In certain circumstances, such as in oxygen-blown gasification-gas turbine power generation processes (e.g., coal plus oxygen derived fuel gas feeding the humidified air turbine cycle or the gas turbine-steam turbine combined cycle) or in processes for steel making by the direct reduction of iron ore (e.g., the COREX.TM. process) where the export gas is used for power generation, both oxygen and pressurized nitrogen products are required. This need for pressurized products makes it beneficial to run the air separation unit which produces the nitrogen and oxygen at an elevated pressure. At elevated operating pressures of the air separation unit, the sizes of heat exchangers, pipelines and the volumetric flows of the vapor fraction decrease, which together significantly reduces the capital cost of the air separation unit. This elevated operating pressure also reduces the power loss due to pressure drops in heat exchangers, pipelines and distillation columns, and brings the operating conditions inside the distillation column closer to equilibrium, so that the air separation unit is more power efficient. Since gasification-gas turbine and direct steel making processes are large oxygen consumers and large nitrogen consumers when the air separation unit is integrated into the base process, better process cycles suitable for elevated pressure operation are required. Numerous processes which are known in the art have been offered as a solution to this requirement, among these are the following.
U.S. Pat. No. 3,210,951 discloses a dual reboiler process cycle in which a fraction of the feed air is condensed to provide reboil for the low pressure column bottom. The condensed feed air is then used as impure reflux for the low pressure and/or high pressure column. The refrigeration for the top condenser of the high pressure column is provided by the vaporization of an intermediate liquid stream in the low pressure column.

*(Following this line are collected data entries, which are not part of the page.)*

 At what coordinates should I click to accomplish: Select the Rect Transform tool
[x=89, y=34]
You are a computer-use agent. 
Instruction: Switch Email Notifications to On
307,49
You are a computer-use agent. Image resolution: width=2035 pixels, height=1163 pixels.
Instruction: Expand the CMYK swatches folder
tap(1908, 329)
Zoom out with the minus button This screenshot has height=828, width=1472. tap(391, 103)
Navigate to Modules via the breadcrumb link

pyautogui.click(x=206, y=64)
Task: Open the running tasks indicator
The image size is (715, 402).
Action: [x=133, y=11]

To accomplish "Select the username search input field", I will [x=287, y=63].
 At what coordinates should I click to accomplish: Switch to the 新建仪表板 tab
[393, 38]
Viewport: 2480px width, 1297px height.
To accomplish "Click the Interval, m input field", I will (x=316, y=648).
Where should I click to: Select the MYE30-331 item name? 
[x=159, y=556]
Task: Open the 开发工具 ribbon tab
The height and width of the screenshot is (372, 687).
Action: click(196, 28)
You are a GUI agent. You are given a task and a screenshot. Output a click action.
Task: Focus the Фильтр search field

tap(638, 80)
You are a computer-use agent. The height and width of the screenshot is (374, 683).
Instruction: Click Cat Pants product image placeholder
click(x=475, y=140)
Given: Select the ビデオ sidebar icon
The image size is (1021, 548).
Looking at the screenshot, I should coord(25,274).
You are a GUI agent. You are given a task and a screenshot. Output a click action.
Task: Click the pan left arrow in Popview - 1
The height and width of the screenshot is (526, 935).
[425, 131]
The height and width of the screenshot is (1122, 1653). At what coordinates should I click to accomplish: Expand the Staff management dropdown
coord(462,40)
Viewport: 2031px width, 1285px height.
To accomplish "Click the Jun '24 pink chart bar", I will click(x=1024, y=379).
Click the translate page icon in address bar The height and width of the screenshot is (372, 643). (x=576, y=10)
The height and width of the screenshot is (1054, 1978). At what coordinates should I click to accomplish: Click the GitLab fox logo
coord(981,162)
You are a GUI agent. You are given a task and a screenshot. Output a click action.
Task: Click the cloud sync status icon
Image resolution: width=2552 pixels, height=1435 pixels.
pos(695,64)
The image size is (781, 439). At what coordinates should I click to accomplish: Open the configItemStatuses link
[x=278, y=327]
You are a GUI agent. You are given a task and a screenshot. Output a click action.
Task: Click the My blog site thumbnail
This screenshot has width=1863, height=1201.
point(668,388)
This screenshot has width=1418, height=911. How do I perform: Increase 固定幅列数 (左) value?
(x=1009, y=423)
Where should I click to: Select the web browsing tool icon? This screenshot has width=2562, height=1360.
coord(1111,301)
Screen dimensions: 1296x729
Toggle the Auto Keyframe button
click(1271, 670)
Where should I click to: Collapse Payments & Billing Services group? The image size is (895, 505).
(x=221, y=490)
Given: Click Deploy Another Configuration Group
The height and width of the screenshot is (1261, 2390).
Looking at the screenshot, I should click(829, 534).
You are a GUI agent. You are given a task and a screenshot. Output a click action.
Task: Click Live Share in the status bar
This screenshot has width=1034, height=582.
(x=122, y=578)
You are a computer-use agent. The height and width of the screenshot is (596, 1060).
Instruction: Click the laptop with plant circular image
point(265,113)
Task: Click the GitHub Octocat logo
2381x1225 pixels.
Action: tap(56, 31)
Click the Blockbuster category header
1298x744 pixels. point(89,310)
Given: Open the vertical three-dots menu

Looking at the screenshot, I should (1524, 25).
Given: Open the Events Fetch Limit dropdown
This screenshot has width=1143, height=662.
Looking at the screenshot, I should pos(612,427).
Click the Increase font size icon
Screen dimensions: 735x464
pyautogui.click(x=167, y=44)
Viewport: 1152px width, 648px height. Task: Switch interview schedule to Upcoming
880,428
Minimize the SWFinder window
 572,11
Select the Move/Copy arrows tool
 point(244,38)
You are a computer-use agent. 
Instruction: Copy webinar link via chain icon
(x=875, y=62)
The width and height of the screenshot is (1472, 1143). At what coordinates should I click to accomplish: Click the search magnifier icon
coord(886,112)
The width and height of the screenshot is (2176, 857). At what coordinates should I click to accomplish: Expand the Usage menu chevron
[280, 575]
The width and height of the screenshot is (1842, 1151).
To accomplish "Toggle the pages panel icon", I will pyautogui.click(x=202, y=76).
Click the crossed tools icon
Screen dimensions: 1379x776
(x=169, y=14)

U.S. Pat. No. 4,702,757 discloses a dual reboiler process in which a significant fraction of the feed air is partially condensed to provide reboil for the low pressure column bottom. The partially condensed air is then directly fed to the high pressure column. The refrigeration for the top condenser of the high pressure column is also provided by the vaporization of an intermediate liquid stream in the low pressure column.
U.S. Pat. No. 4,796,431 discloses a process with three reboilers located in the low pressure column. Also, U.S. Pat. No. 4,796,431 suggests that a fraction of the nitrogen removed from the top of the high pressure column is expanded to a medium pressure and then condensed against the vaporization of a fraction of the bottoms liquid from the lower column (crude liquid oxygen). This heat exchange will further reduce the irreversibilities in the upper column.
U.S. Pat. No. 4,936,099 also discloses a triple reboiler process. In this air separation process, the crude liquid oxygen bottoms from the bottom of the high pressure column is vaporized at a medium pressure against condensing nitrogen from the top of the high pressure column, and the resultant medium pressure oxygen-enrich air is then expanded through an expander into the low pressure column.
Unfortunately, the above cycles are only suitable for operation at low column operating pressures. As column pressure increases, the relative volatility between oxygen and nitrogen becomes smaller so more liquid nitrogen reflux is needed to achieve a reasonable recovery and substantial purity of the nitrogen product. The operating efficiency of the low pressure column of the above cycles starts to decline as the operating pressure increases beyond about 25 psia.
U.S. Pat. No. 4,224,045 discloses an integration of the conventional double column cycle air separation unit with a gas turbine. By simply taking a well known Linde double column system and increasing its pressure of operation, this patent is unable to fully exploit the opportunity presented by the product demand for both oxygen and nitrogen at high pressures.
Published European Patent Application No. 418,139 discloses the use of air as the heat transfer medium to avoid the direct heat link between the bottom end of the upper column and the top end of the lower column, which was claimed by U.S. Pat. No. 4,224,045 for its integration with a gas turbine. However, condensing and vaporizing the air not only increase the heat transfer area of the reboiler/condenser and the control cost, but also introduces extra inefficiencies due to the extra step of heat transfer, which makes its performance even worse than the Linde double column cycle.
U.S. patent application Ser. No. 07/700,021, issued as U.S. Pat. No. 5,165,245, discloses how the pressure energy contained in the pressurized nitrogen (or waste) streams can be efficiently utilized to make liquid nitrogen and/or liquid oxygen.